◆ Supplied information:
━━━━━━━━━━━━━━━━

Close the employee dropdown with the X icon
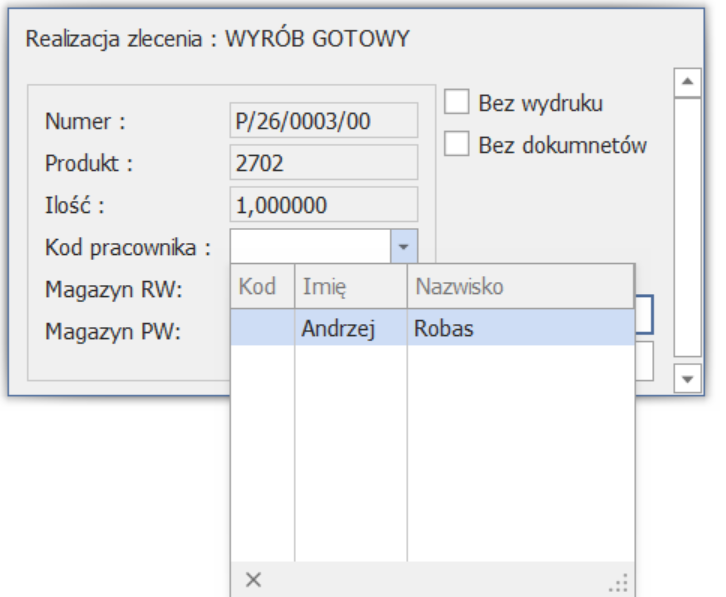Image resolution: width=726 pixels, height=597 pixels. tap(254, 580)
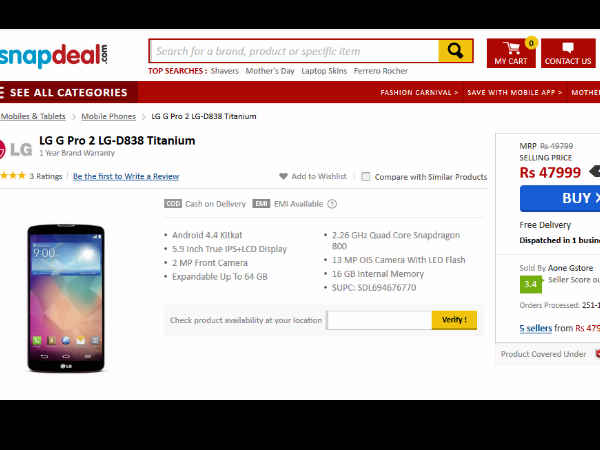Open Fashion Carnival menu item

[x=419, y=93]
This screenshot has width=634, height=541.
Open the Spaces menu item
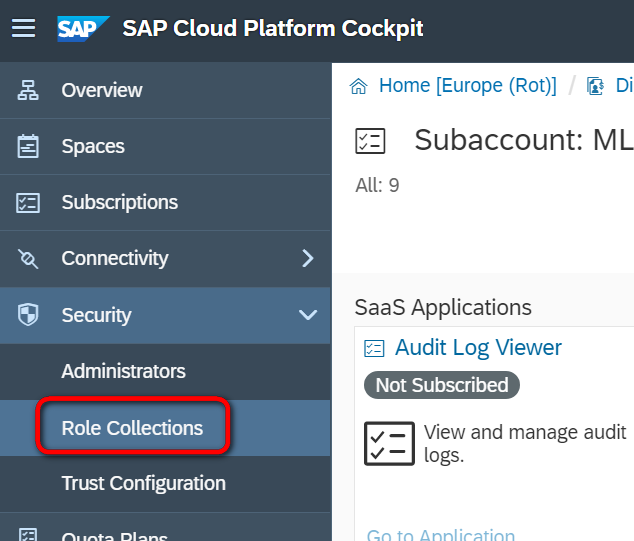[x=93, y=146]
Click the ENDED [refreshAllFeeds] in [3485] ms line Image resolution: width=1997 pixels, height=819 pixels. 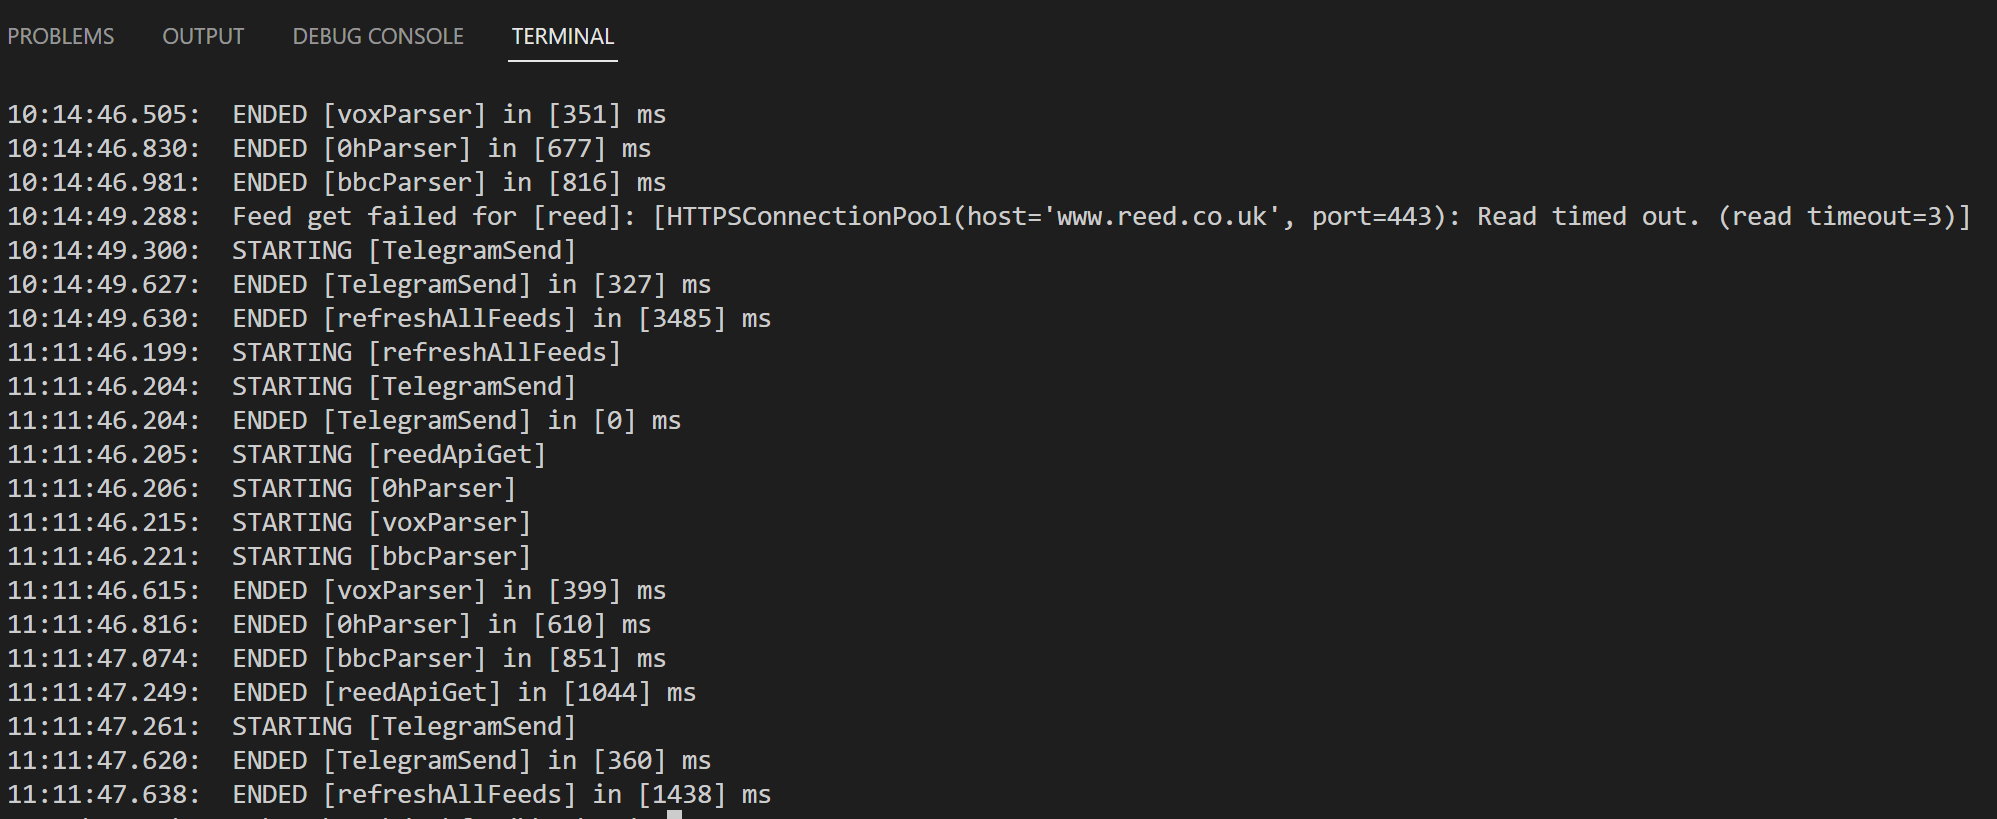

━━━━━━━━━━━━━━━━

◆ Instructions for the task: Restate the listing word for word, pictures omitted.

◆ Exercise result:
Close the employee dropdown with the X icon
Image resolution: width=726 pixels, height=597 pixels. tap(254, 580)
Open Fashion Carnival menu item

[x=419, y=93]
This screenshot has width=634, height=541.
Open the Spaces menu item
[x=93, y=146]
Click the ENDED [refreshAllFeeds] in [3485] ms line Image resolution: width=1997 pixels, height=819 pixels. 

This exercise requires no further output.